Nvidia Unveils Rubin and Announces New Open Source Autonomous Driving Model
Nvidia CEO Jensen Huang on Monday announced a new autonomous driving model that aims to help cars reach Level 4 autonomous driving, in which a driver isn’t required to supervise the vehicle.
Separately, Huang also announced more detailed specifications for the company’s upcoming next-generation flagship AI chips, known as Rubin. The family of chips are designed to reduce the cost of generating AI tokens by as much as tenfold, when compared with its previous generation chips, the company said.
They also aim to cut the number of GPUs needed to train mixture-of-experts models by a factor of four. Those models use far less computing power by sending each query only to the most relevant parts of the model, rather than activating the entire model at once.

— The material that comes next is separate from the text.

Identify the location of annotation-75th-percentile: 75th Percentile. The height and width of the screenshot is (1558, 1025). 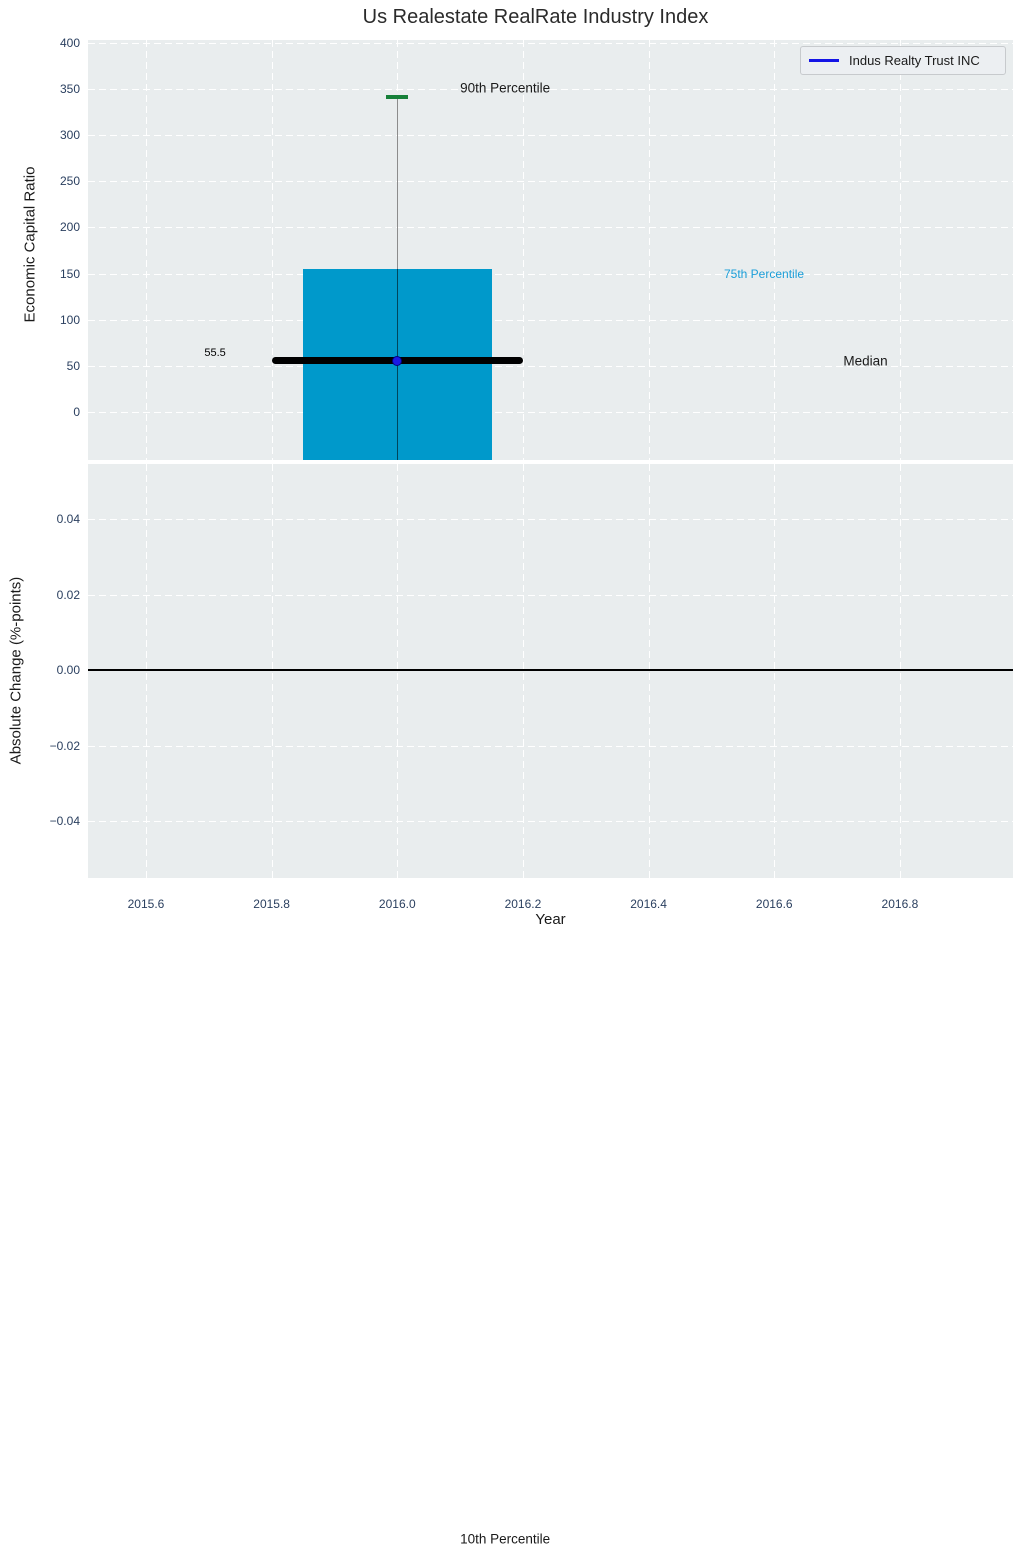
(764, 274).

Speaking in a keynote presentation at the annual Consumer Electronics Show in Las Vegas, Huang said Nvidia’s new family of self-driving models called Alpamayo are the world’s first that can think and reason. “We imagine that someday a billion cars on a road will all be autonomous,” he said.
Nvidia is making its Alpamayo models open source, which allows outside developers to build their own self-driving cars based on its tech. That could ultimately drive sales of more Nvidia chips.
Huang said the first cars based on Nvidia’s self-driving tech would be made by Mercedes-Benz and be on the road by the first quarter of this year in the U.S. Those cars, however, will only offer Level 2 autonomous driving, which requires drivers to still supervise the vehicle.